Connecting Visual Studio To SQL Server

[watchdog474]

I am creating a project for school. I basically have to develop a application for a fake company that will help them. I am making an application that will display the employee name, email, e.t.c. I have created the login screen and connected that to the sql server. I am completely lost on how after that login screen display my second data base in SQL that will show the employee information. Any help would be greatly appreciated. I have displayed my code below and deleted out the connection address just to be safe.

Code:

Imports System.Data
Imports System.Data.SqlClient
Public Class Form1
    Private Sub Button1_Click(sender As Object, e As EventArgs) Handles Button1.Click
        Dim con As SqlConnection = New SqlConnection("")
        Dim Cmd As SqlCommand = New SqlCommand("select * from login where username='" + txtUser.Text + "' and password='" + txtPass.Text + "'", con)
        Dim sda As SqlDataAdapter = New SqlDataAdapter(Cmd)
        Dim dt As DataTable = New DataTable()
        sda.Fill(dt)
        If (dt.Rows.Count > 0) Then
            MessageBox.Show("login Success", "information", MessageBoxButtons.OK, MessageBoxIcon.Information)
        Else
            MessageBox.Show("Error", "information", MessageBoxButtons.OK, MessageBoxIcon.Information)
        End If
    End Sub

    Private Sub btnclear_Click(sender As Object, e As EventArgs) Handles btnclear.Click
        txtPass.Clear()
        txtUser.Clear()

    End Sub

    Private Sub btnexit_Click(sender As Object, e As EventArgs) Handles btnexit.Click
        Application.Exit()
    End Sub
End Class

[Shaggy Hiker]

Welcome to the forum. I edited your post to wrap the code in [CODE][/CODE] tags, which you can do by pressing the # button and pasting code between the tags.

As to the question, things from a database can be displayed in several different types of controls. Listboxes are best if you want to show a single field, while DataGridViews are generally used to show tables of data. There are many options beyond that, so it depends a lot on what you want to show.

However, there are a couple things to point out about the SQL you have written, though they are likely points that you may not have gotten to in a class.

1) It is better to use & rather than + to concatenate strings. Yes, in SQL you have to use +, and in C# you have to use +, but in VB it is better to use &, though + will work. The problem with + in VB is that, if you have Option Strict OFF, then the language might try to turn the strings into numbers and add them, or not. This can cause confusion. With &, the language has no freedom to interpret what you wrote, whereas with +, it could either add or concatenate, and the language may choose to do something other than what you want.

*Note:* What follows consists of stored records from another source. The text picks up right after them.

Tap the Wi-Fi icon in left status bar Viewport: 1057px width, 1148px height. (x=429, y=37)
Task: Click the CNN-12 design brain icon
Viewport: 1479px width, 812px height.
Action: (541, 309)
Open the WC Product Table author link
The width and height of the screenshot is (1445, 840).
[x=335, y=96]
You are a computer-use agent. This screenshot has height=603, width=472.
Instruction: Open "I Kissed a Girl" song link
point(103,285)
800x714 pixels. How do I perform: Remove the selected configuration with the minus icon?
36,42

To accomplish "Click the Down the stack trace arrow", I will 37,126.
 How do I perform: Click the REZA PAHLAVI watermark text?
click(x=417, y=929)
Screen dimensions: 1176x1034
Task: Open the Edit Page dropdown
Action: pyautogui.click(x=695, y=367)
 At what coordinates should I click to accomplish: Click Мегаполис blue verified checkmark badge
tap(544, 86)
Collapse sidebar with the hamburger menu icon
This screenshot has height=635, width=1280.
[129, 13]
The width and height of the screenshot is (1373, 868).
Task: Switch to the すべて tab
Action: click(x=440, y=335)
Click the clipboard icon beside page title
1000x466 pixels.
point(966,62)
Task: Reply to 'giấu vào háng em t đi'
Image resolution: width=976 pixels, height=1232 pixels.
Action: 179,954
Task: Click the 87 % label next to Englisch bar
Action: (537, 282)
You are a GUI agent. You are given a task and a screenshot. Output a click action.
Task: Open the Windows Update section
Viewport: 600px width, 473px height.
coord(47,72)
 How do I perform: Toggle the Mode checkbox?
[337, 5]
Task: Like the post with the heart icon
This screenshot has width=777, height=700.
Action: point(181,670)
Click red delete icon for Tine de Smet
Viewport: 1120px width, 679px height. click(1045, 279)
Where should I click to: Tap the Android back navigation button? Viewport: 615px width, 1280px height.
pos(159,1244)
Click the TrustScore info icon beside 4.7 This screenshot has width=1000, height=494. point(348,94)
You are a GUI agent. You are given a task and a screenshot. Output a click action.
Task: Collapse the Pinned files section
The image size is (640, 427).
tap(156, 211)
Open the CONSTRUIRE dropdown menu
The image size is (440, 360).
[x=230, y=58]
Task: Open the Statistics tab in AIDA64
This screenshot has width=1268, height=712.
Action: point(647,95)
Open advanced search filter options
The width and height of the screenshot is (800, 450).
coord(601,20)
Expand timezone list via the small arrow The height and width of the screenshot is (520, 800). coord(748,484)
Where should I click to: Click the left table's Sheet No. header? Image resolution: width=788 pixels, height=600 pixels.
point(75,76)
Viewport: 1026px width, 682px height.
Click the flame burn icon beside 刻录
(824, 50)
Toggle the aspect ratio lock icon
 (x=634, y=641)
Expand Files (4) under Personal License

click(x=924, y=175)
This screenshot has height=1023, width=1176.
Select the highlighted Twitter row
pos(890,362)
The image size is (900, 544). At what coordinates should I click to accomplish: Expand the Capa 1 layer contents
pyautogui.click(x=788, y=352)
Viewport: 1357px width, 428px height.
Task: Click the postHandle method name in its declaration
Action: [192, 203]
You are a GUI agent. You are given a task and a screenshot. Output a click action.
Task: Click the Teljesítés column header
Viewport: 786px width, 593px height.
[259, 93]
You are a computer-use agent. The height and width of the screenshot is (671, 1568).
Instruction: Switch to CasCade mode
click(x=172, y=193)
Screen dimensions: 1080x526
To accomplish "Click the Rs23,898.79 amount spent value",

2) Concatenating user entered text directly into a SQL statement opens you up to SQL injection attacks. You aren't likely to encounter many of those at school (though the classic cartoon about SQL injection attacks IS based on a school), but it's something you should be aware of. You should be using parameters rather than concatenating the strings into the SQL. Parameters will clean up any malicious text. Concatenating text remains a remarkably common mistake, though, so it's best to learn it the right way up front.

[kareninstructor]

Best practices

Place database operations in a separate class

For SELECT statement, never use *, always specify only the columns needed.

In the following example, User class represents a user, in this case with only a few properties to match to data in the database table, add, remove, change as needed. Pass in a user name, if found data is returned, if not found Nothing is returned so in the calling code in your form assert the return value is not nothing.

Code:

Option Infer On

Public Class DataOperations

	Protected Shared ConnectionString As String = "TODO"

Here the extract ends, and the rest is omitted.